Such an approach was actually proposed a few years ago by then-Governor Jon Corzine.
In his 2008 budget, Corzine proposed to drastically cut state property tax relief aid to municipalities with fewer than 10,000 residents. In that proposal, towns with between 5,000 and 10,000 residents would have received half of their usual allotment of state aid, and towns with fewer than 5,000 residents would have received no aid at all. At the same time, Corzine would have offered $32 million in grants to help towns that did consolidate.
That proposal did not make it into the final budget, according to Bruck, largely because the New Jersey State League of Municipalities lobbied so hard against it.
William Dressel, executive director of the League, confirmed that he had opposed the provision, and added that he would oppose any bill that “penalized municipalities for voting against consolidation.” Several local officials echoed that sentiment.
Dressel explained his opposition in terms of the state’s alleged failure to offer “carrots,” but, like Shure, some state lawmakers, say the approach of just offering carrots has been tried and found wanting: incentives that were offered in the past were not used by many municipalities, and failed to achieve significant results.
Latest proposal
New Jersey State Senate President Stephen Sweeney does think that sticks need to go with carrots. He has recently proposed a bill that, in addition to refunding LUARCC, would deny the amount of state aid that LUARCC determined might have been saved through a shared-service agreement to a town that subsequently voted it down.
Bruck said that this principle could also be applied to consolidation recommendations.
But Bruck said that even that stick might not be big enough.
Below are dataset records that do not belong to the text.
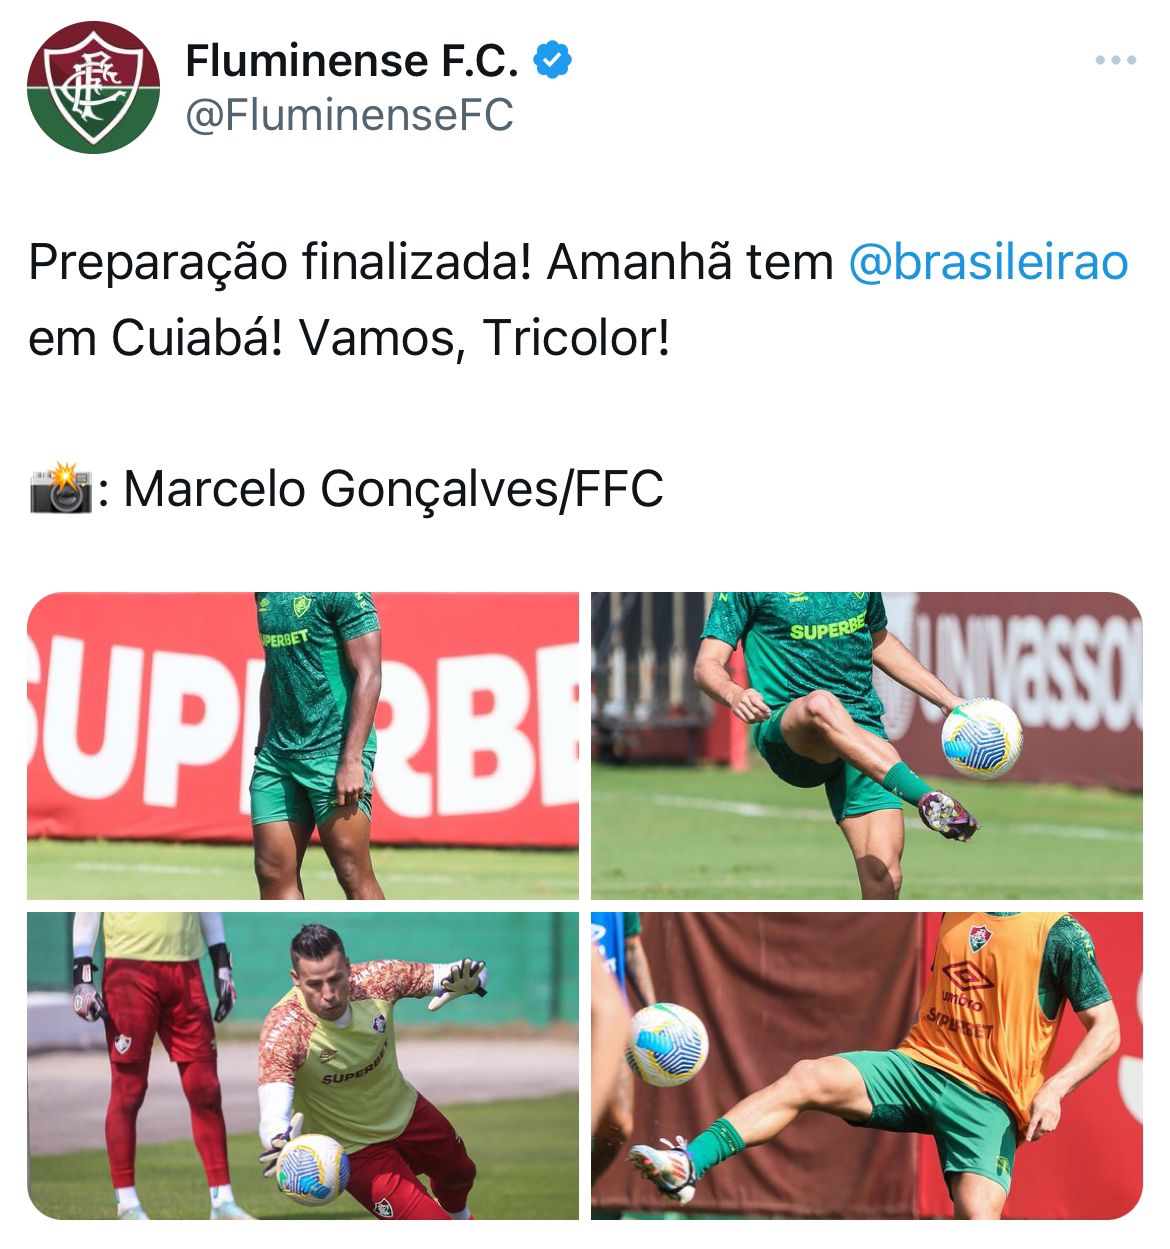Click the ball in the orange-bib photo
This screenshot has width=1170, height=1249.
pos(667,1044)
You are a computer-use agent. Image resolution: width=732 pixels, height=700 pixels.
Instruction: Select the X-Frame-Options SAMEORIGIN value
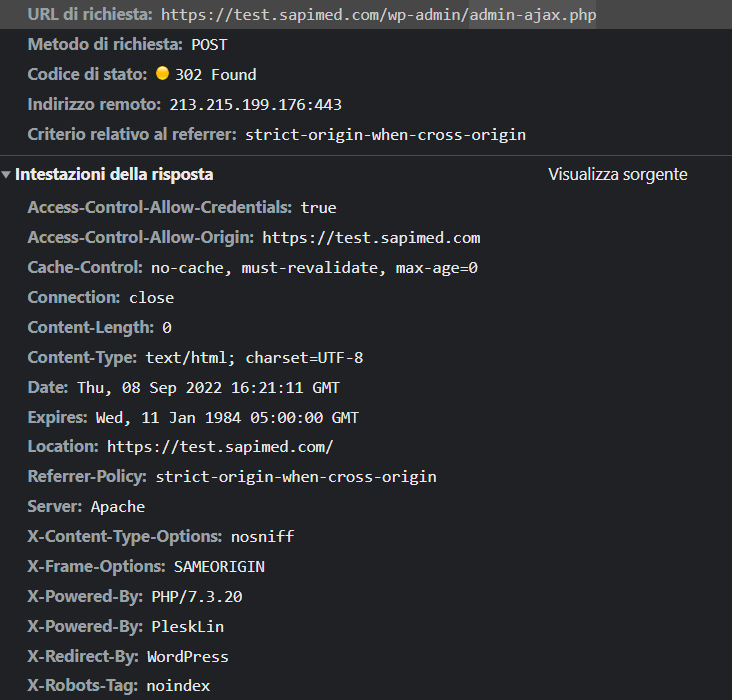(219, 567)
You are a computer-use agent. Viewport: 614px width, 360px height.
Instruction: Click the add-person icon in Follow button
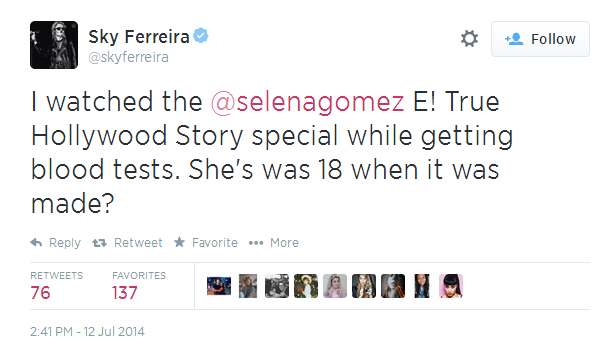(x=514, y=39)
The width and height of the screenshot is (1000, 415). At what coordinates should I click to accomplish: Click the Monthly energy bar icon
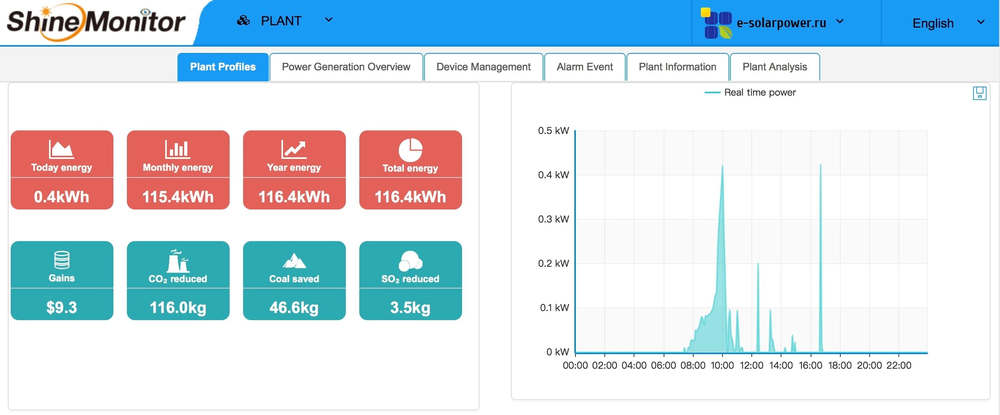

The proposal that he advocates would put all the state aid to municipalities with populations under 10,000 in escrow. “If they agreed to do a consolidation study, they would get half of it back,” he said. “If they actually consolidated, they would get two or three times the amount of aid back.”
That would have the effect of motivating towns to consolidate quickly to compete for the aid in the fund. “Right now there’s no momentum,” Bruck said. “We have to incentivize towns to go first.”
Bruck acknowledged that that proposal is unlikely to gain the support of the state legislature, not to mention the towns themselves, at least in the immediate future.
In the near-term, however, many agree that it does not make sense to have LUARCC sidelined when potential benefits of consolidation are so much larger than the costs of running the Commission.
“The first step,” Bruck said, “is to reinvigorate it.”